• _WORK TO COMPLETE_: Report, as a single figure, how many lines in the records below include "http".

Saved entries
========================================
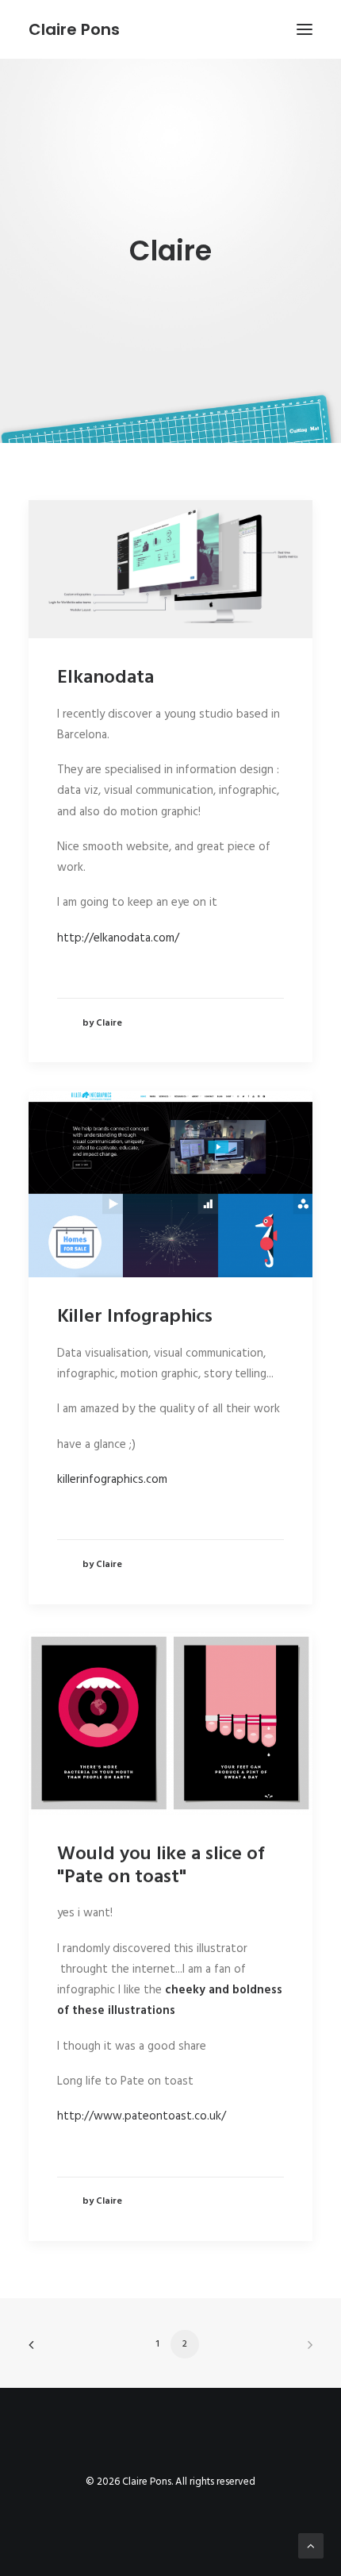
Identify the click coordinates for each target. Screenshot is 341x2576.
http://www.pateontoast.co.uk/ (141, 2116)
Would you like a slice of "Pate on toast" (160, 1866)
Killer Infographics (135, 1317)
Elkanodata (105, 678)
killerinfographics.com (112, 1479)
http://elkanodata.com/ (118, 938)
========================================
• _TASK OUTPUT_: 2